Exercise data:

-*-

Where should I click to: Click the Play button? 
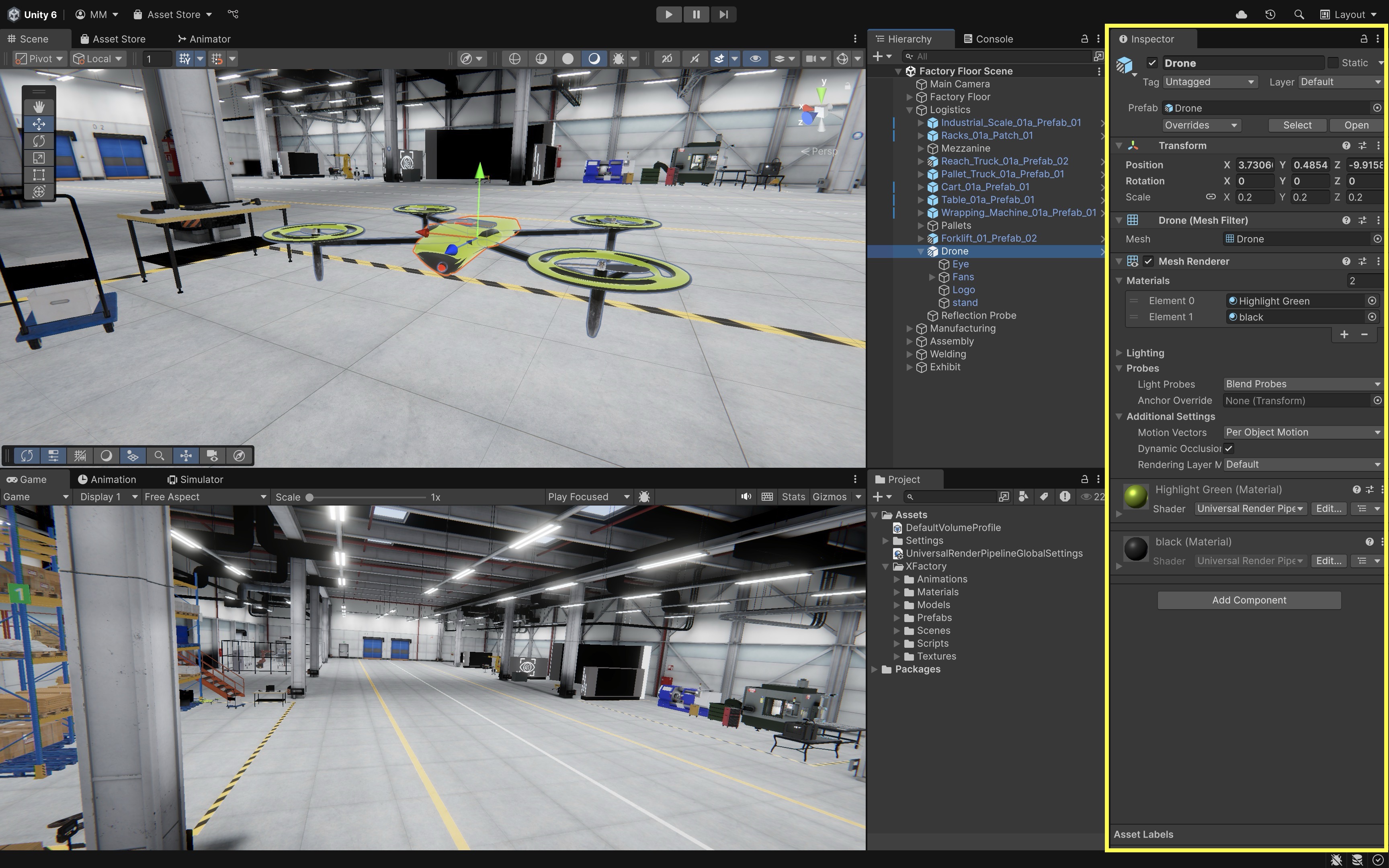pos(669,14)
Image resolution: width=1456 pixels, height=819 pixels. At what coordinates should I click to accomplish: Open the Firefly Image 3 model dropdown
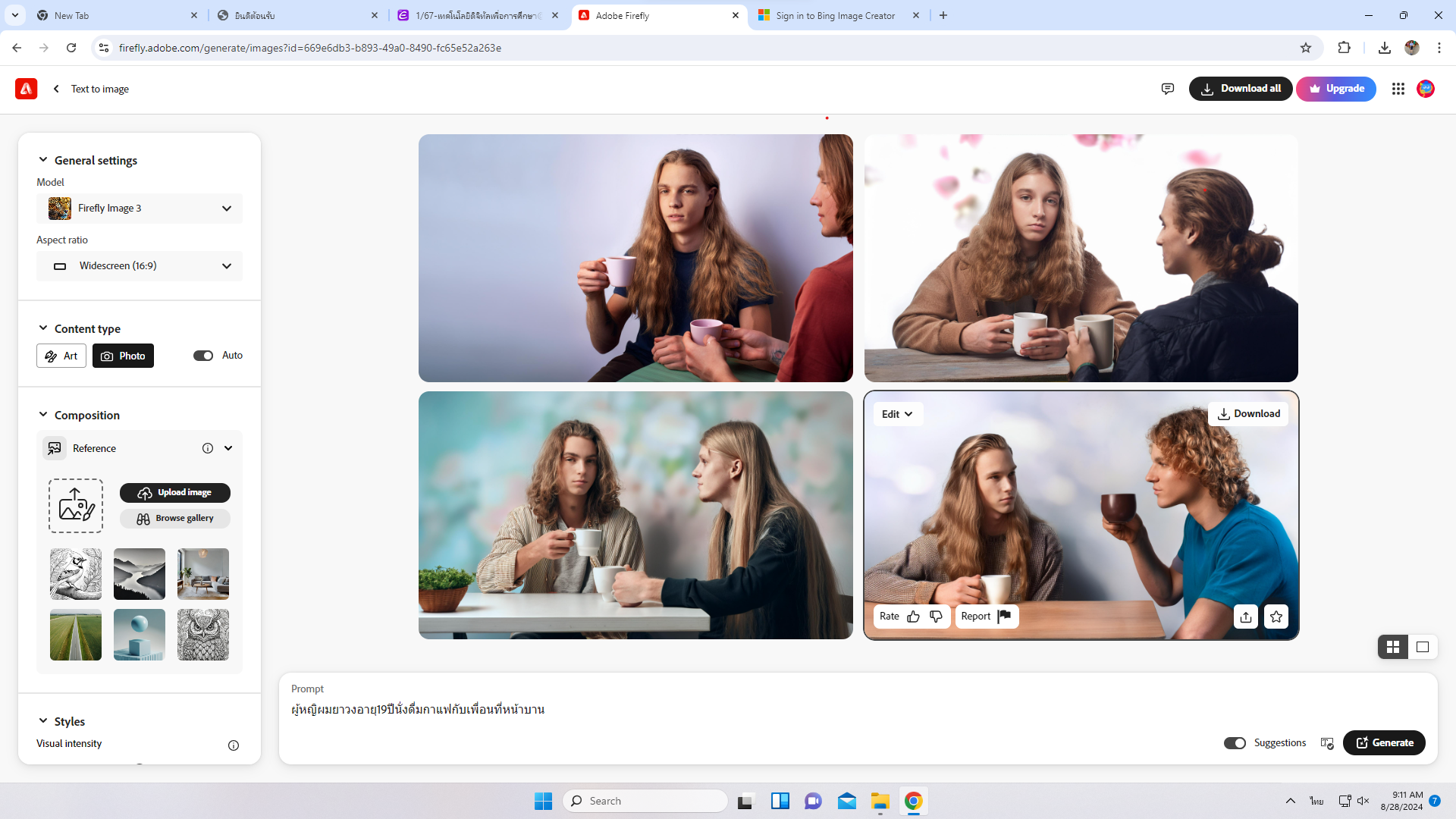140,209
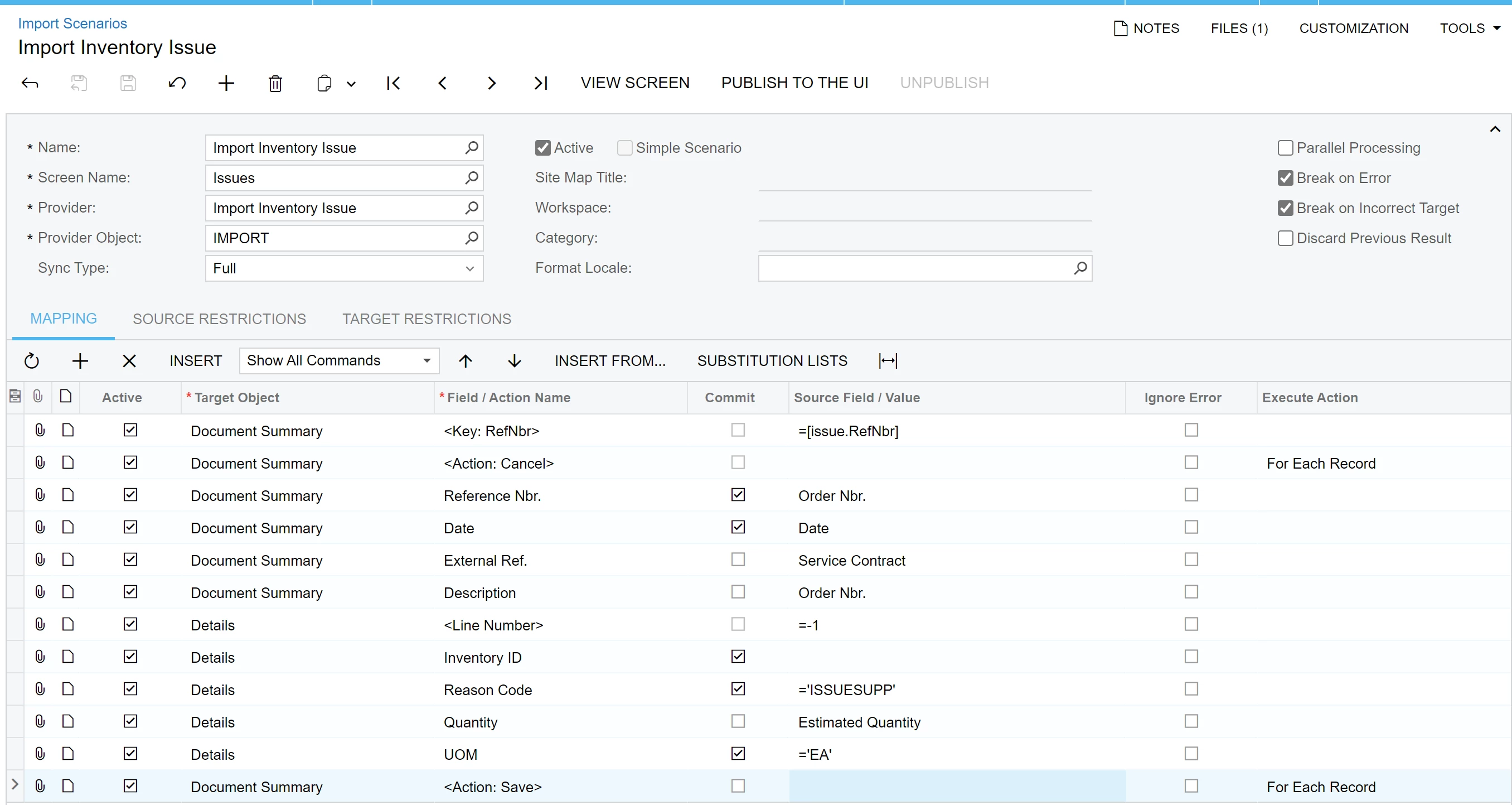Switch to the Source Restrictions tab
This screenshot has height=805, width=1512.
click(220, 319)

-*-

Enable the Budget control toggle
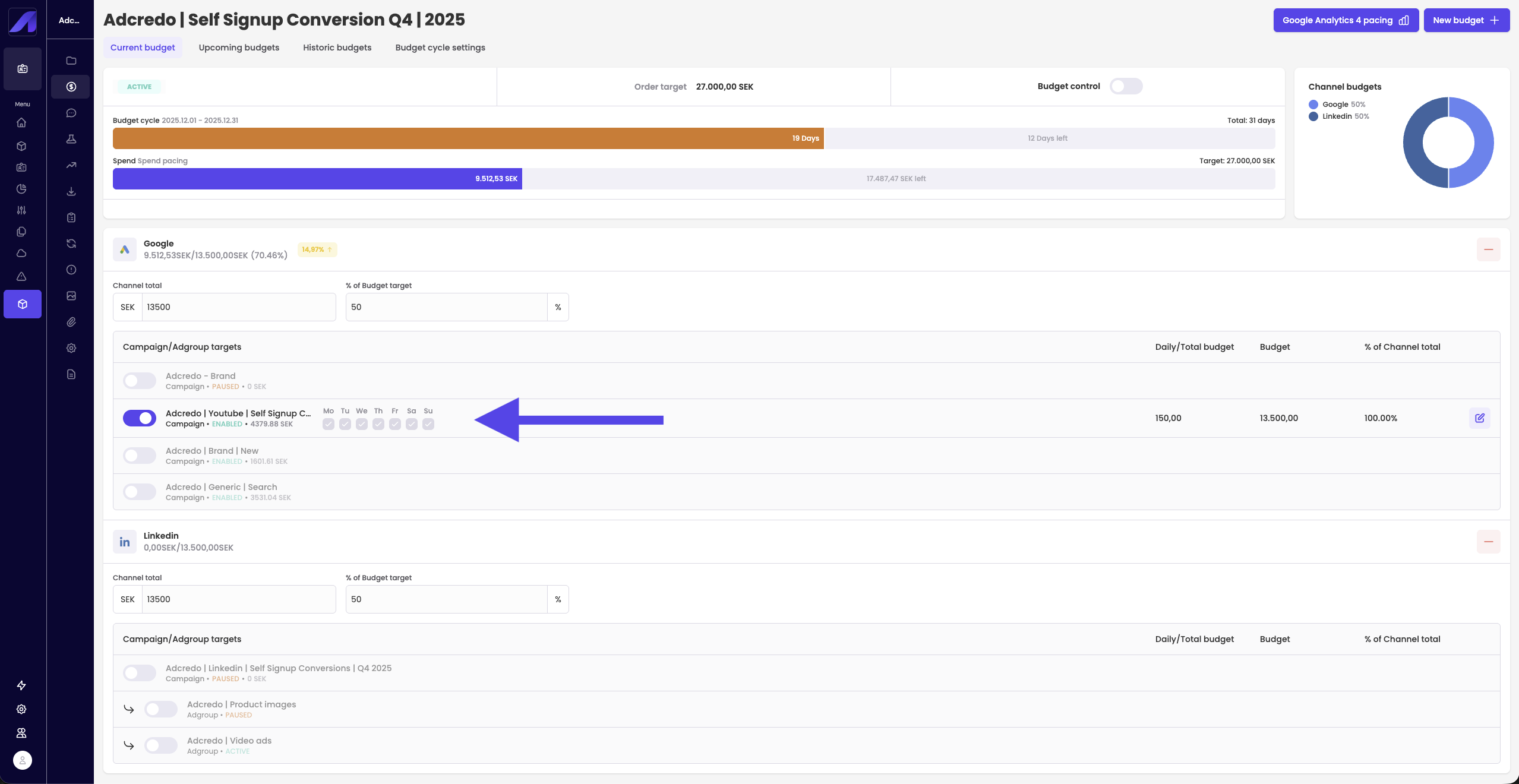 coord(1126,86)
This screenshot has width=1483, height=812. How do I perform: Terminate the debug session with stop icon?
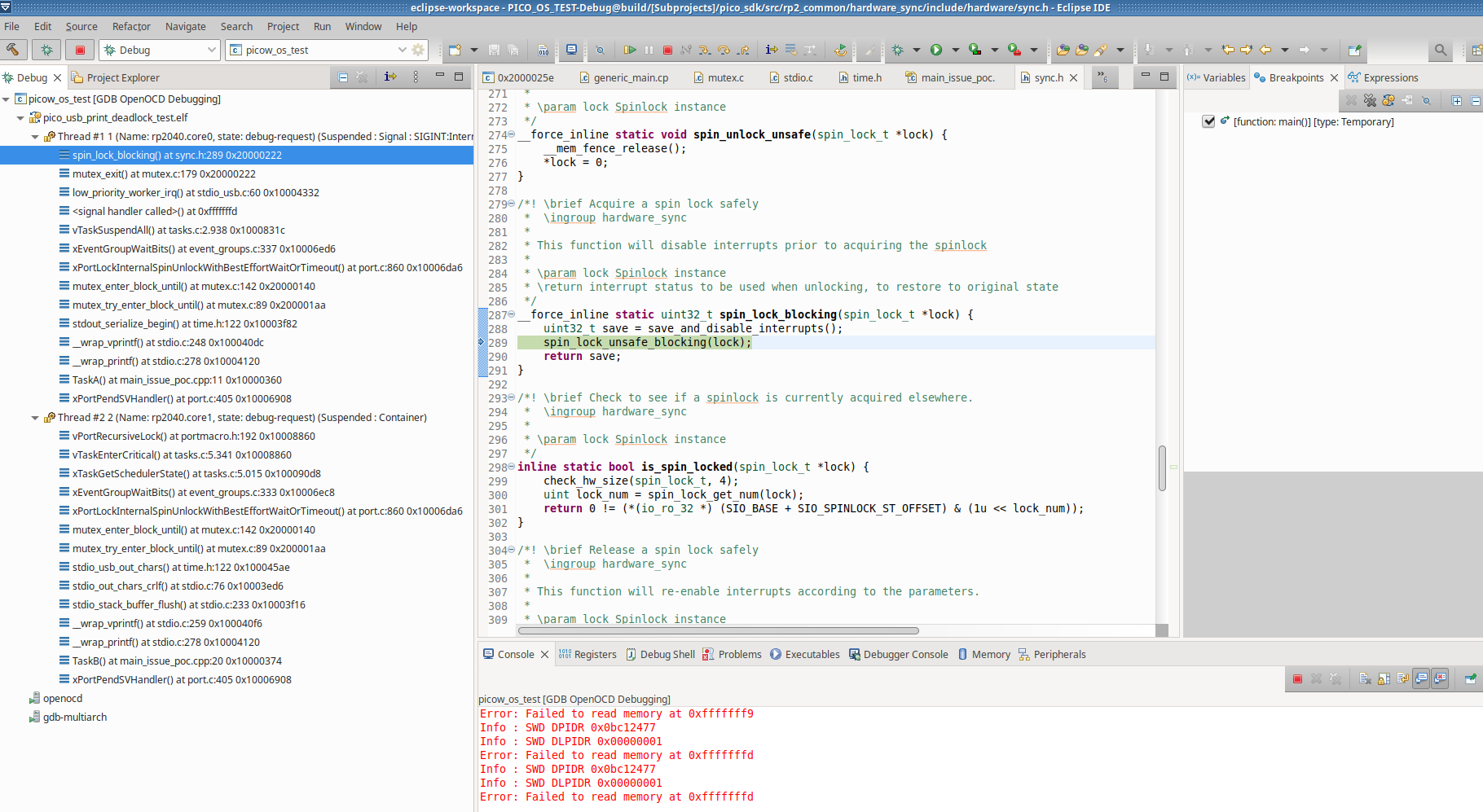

-*-

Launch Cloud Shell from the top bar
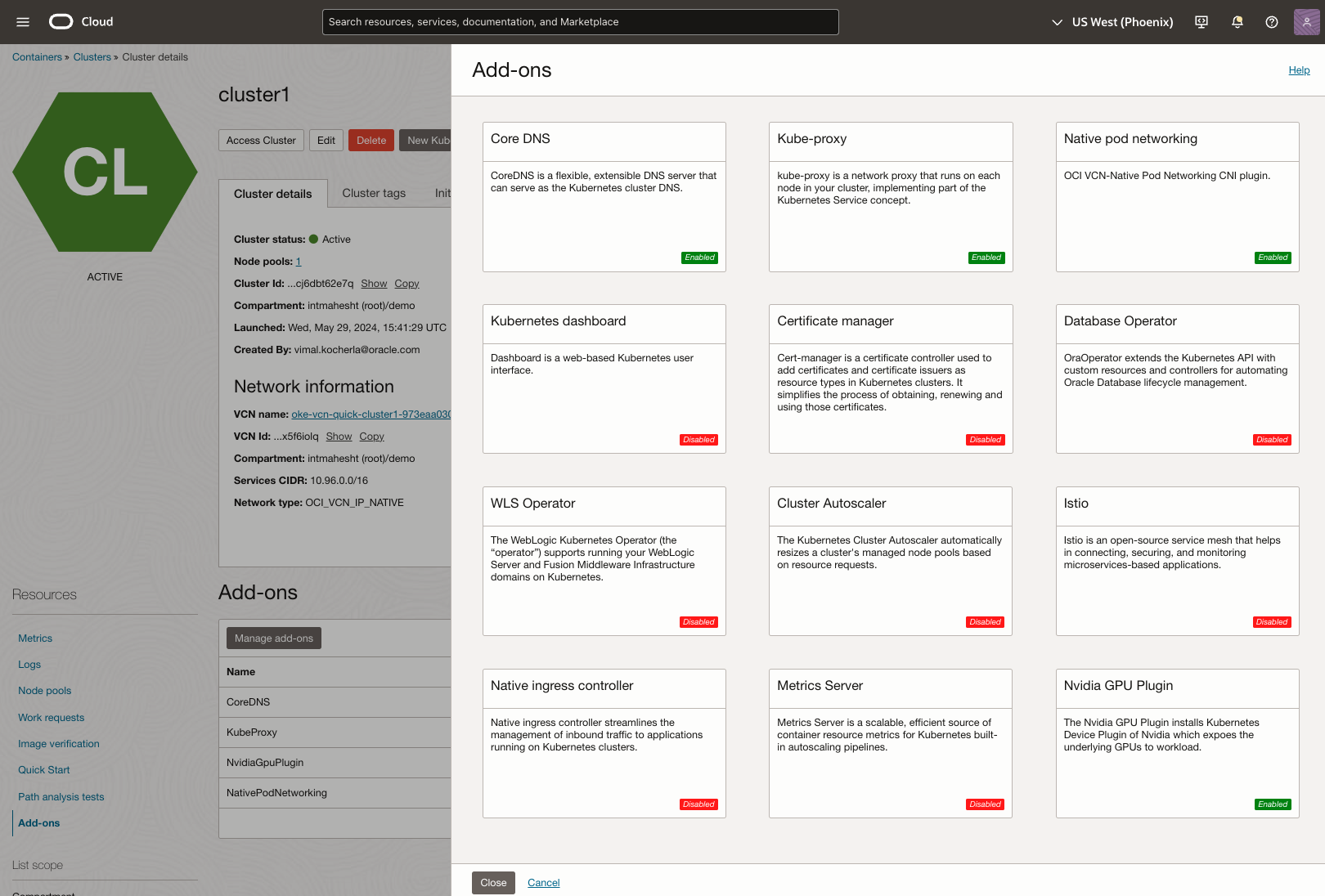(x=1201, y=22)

-*-

Work instructions: Extract the part of the records that opens with the line containing "Enable the Budget control toggle" and closes with the line containing "This screenshot has width=1483, height=812.". Take only those lines, exactly, and no pictures.

Expected answer:
Enable the Budget control toggle
 coord(1126,86)
This screenshot has width=1483, height=812. How do I perform: Terminate the debug session with stop icon?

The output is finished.